Im making myself a progtam on processing to commu icate with my arduino and all is well so far,
however I was wondering if there is a way that the arduino can check if an output is currently set to high or low
I imagine one could just read the port registers but that's a bit complex for me with all the port numbers and bitwise manipulation especially since I have a mega and the ports are allspread over the registers , is there a simpler command or library that isn't too large that can accomplish this?
The only way that a pin gets set HIGH or LOW is because the Arduino set it. It can remember that...
Is there a way to do that without storing the status yourself tho? Im not sure if it'd work but could I do something like?
Pinstatus = PORTA & 1;
I've never actually used port acces so idk if its like a variable that can be written/read or a command that executes on the byte given to it
Ok so I searched a bit and I see that it can be read, but is there a library or easy way to do it?
or easy way to do it?
Yes there is. Re-read reply #1.
Ok I get that it can, but how? The program that is communicating with it doesn't know and I need to send it something saying the status of an output
How does the arduino remember?
How does the arduino remember?
The Arduino does whatever you tell it to do. If you create an array of pin states, and set the pin to match the value you have stored in that array, then when you need the pin state, it is in the array.

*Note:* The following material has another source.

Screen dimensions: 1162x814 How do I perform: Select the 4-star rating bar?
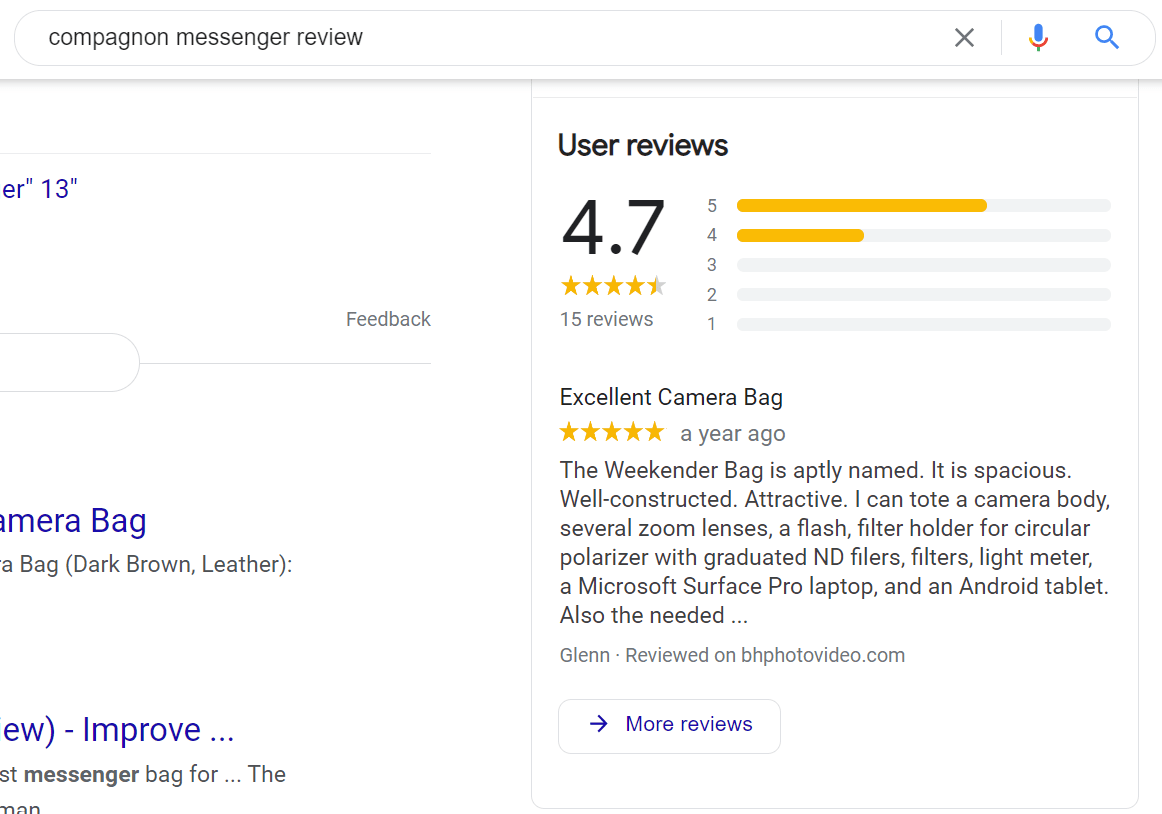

int pinStates[20]; // Because there are 20 pins on the Deumilove/UNO.
// If you have more, make this larger
Use this array to store the values of input pins, too. Set the value to -1 if the value is not supposed to be changed by the Arduino (pins 0 and 1, for instance, since they are the serial pins) or the external application. You can even store the value for the analog pins in this array.
That would be fine normally but what iffor a library changes a output? How would I know it was changed with just code?